Nonostante questo, comunque, bisogna sempre tenere gli occhi bene aperti. Quello che si deve tenere a mente – in Colombia come in generale in tutti i Paesi dell’America Latina – è il consiglio che i locali ti ripetono in continuazione: “No dar papaya”. Anche questa espressione è praticamente intraducibile perché strettamente legata al tipo di società che l’ha partorita. Dar papaya significa stuzzicare il palato dei ladri, dei rapinatori, dei malintenzionati, per esempio esibendo tranquillamente gioielli costosi, sventolando un’ingombrante macchina fotografica, ritirando allo sportello del bancomat e contando i soldi per la strada, parlando al cellulare in un quartiere poco raccomandabile… Tutto ciò potrebbe attirare l’attenzione di chi sta cercando proprio l’occasione giusta, che a quel punto sceglierebbe te come preda.

Voi europei siete ingenui – mi dicono –, non vi immaginate neanche i rischi che correte quando uscite per strada, date confidenza a tutti, non siete abituati a pensare male. Ma qui, soprattutto nelle grandi città, se parli al cellulare in macchina si accostano con la moto e ti puntano un’arma per farselo dare. Nei locali, la sera, capita che ti droghino il cocktail per derubarti. Nei bus tagliano gli zaini per prendersi le cose di valore”. Il motto di tutti è quindi “no dar papaya”: meglio stare un po’ più allerta, metterci un pizzico di attenzione in più, piuttosto che rimanerci fregati.

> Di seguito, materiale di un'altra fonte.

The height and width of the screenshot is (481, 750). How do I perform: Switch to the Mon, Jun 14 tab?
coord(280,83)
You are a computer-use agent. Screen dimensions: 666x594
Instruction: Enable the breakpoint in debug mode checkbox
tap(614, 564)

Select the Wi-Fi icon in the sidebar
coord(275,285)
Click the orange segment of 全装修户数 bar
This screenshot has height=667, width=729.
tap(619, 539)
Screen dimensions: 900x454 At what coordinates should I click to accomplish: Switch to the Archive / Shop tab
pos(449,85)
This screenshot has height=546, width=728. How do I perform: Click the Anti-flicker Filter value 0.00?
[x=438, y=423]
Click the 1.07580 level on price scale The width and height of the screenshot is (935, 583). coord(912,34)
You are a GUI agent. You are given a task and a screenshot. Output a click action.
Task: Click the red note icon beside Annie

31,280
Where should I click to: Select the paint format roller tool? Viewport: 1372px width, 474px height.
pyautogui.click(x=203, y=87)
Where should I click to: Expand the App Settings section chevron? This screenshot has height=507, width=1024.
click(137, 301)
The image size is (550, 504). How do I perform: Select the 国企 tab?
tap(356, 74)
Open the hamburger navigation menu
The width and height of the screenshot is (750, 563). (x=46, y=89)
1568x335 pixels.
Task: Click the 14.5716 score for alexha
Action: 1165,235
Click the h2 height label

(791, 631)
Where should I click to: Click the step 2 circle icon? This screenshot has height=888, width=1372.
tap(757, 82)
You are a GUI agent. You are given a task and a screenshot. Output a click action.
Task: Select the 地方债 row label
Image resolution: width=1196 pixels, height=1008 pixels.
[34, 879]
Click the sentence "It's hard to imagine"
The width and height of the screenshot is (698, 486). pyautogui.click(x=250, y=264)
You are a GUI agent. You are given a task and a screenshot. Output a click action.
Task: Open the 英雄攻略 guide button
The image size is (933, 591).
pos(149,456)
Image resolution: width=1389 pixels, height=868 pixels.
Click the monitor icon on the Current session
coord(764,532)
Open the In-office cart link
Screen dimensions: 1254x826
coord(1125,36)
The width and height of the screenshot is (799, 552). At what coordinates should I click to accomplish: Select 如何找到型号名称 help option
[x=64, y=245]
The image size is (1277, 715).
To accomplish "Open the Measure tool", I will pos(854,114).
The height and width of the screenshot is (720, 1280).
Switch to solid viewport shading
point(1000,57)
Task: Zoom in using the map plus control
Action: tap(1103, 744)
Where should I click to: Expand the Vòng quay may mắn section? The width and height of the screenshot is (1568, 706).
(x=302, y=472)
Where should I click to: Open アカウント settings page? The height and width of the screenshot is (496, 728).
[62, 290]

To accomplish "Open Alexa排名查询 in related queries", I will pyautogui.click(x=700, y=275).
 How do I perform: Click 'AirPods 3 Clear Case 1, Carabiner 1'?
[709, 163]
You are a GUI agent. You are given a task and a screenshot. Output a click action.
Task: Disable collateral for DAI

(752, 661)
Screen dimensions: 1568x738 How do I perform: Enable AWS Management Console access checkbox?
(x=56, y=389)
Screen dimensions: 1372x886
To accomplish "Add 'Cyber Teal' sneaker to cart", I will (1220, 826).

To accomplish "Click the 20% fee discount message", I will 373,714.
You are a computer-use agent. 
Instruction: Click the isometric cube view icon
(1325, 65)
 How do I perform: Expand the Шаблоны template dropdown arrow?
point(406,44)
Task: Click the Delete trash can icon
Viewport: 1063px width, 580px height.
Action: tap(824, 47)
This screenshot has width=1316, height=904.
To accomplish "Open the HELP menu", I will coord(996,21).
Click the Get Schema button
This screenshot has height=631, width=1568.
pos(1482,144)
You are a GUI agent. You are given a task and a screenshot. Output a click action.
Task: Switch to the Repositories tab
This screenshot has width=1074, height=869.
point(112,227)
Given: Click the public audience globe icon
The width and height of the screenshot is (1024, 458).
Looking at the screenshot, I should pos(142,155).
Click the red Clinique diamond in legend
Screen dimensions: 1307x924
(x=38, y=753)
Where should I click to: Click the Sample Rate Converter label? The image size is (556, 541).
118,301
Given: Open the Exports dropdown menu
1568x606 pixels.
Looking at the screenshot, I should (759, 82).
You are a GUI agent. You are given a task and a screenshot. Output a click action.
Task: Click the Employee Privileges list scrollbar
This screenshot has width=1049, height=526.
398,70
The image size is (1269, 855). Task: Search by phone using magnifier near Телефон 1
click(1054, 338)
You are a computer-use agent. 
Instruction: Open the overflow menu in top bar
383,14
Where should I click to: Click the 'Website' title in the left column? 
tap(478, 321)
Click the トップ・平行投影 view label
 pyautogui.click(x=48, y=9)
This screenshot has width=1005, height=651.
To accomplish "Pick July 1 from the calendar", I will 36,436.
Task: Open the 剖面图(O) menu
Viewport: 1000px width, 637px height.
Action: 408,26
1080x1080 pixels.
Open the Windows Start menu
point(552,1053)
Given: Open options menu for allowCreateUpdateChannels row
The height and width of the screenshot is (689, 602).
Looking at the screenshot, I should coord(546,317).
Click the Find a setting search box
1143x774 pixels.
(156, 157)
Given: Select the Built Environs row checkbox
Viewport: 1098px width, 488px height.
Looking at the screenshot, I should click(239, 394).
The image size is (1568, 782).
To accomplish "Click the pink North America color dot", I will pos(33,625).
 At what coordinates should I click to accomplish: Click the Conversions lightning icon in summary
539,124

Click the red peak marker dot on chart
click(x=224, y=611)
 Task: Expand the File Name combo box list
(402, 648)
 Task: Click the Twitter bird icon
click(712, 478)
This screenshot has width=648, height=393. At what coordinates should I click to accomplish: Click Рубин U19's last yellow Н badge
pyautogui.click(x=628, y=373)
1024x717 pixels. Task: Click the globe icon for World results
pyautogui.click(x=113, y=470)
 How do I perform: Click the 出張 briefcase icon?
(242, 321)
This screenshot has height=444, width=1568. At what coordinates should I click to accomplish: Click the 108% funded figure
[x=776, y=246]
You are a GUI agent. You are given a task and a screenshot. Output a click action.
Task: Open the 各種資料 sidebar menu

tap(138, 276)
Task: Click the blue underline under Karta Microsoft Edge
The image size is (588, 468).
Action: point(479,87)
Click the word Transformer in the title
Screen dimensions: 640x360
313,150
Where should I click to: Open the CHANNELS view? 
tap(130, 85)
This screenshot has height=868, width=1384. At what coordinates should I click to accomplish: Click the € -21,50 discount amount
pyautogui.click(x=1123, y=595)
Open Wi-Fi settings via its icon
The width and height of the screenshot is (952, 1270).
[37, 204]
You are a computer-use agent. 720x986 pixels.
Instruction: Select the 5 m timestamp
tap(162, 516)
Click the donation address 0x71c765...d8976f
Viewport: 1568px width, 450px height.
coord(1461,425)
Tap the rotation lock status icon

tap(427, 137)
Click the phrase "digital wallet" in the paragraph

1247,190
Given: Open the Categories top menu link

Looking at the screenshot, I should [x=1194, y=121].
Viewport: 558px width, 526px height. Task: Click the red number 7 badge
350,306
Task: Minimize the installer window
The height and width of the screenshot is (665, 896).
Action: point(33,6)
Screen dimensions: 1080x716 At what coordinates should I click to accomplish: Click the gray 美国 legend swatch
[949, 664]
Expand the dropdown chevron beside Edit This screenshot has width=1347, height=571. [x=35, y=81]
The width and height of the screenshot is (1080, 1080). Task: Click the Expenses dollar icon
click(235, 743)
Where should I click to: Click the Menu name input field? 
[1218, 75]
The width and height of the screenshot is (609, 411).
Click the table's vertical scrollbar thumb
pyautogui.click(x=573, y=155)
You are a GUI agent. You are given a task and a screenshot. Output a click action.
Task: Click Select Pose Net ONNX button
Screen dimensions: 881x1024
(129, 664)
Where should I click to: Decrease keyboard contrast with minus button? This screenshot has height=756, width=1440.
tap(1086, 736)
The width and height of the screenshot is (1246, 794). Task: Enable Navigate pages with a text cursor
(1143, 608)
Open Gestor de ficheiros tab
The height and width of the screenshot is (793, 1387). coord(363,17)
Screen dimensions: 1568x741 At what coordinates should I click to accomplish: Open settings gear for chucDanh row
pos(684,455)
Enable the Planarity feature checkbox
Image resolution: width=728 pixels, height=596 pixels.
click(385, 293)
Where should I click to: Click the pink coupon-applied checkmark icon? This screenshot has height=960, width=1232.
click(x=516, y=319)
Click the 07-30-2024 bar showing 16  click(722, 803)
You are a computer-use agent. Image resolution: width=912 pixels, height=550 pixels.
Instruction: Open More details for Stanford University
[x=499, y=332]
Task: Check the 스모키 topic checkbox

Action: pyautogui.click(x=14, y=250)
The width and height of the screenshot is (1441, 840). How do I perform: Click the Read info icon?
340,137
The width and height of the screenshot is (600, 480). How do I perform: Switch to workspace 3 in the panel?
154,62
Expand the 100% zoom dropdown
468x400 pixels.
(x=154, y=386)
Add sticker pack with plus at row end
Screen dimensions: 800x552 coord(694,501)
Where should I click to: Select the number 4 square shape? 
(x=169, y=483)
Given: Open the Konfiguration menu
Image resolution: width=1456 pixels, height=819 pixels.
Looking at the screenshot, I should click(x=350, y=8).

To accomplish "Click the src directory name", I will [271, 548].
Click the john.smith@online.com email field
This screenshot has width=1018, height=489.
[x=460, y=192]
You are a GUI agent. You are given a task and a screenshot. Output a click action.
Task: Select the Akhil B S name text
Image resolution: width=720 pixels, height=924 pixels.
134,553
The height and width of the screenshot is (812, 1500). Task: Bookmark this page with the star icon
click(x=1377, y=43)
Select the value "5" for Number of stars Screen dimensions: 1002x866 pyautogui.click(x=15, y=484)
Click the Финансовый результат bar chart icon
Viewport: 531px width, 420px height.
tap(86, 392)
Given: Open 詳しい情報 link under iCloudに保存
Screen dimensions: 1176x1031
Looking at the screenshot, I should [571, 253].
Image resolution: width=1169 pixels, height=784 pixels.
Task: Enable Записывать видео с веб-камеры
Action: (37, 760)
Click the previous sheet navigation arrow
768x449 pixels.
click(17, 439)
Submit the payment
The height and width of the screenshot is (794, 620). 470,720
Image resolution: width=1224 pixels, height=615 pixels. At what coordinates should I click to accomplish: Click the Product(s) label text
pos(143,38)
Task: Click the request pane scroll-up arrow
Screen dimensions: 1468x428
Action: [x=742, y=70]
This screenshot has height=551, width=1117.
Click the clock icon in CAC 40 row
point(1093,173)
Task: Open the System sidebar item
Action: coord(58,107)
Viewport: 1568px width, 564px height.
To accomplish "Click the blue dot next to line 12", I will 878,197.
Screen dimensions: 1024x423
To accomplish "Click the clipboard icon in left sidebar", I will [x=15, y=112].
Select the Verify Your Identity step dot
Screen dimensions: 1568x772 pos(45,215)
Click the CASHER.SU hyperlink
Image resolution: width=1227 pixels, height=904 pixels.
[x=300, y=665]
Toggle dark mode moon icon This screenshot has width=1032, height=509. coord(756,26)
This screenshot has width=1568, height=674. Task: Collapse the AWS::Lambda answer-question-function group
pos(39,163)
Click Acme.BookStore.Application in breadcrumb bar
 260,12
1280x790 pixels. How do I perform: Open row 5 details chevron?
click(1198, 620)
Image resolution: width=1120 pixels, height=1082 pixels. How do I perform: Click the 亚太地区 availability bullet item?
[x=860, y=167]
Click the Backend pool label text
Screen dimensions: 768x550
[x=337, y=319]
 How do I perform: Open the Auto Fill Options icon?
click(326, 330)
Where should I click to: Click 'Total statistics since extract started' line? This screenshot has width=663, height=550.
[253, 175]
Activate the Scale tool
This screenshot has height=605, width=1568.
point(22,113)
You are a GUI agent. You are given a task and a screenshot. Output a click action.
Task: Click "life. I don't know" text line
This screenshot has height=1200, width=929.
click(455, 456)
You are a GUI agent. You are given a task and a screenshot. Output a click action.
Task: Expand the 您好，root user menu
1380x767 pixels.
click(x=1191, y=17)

Insomma, la Colombia è un Paese di contraddizioni, una terra in cui coesistono guerra e pace, allegria e tragedia, sicurezza e criminalità, generosità e furbizia. Il significato di quello che ti succede intorno spesso ti sfugge e ci sarebbero tante spiegazioni da chiedere, ma a volte è bello restare così, ad osservare il brulicare quotidiano della gente, mentre in sottofondo suona la salsa.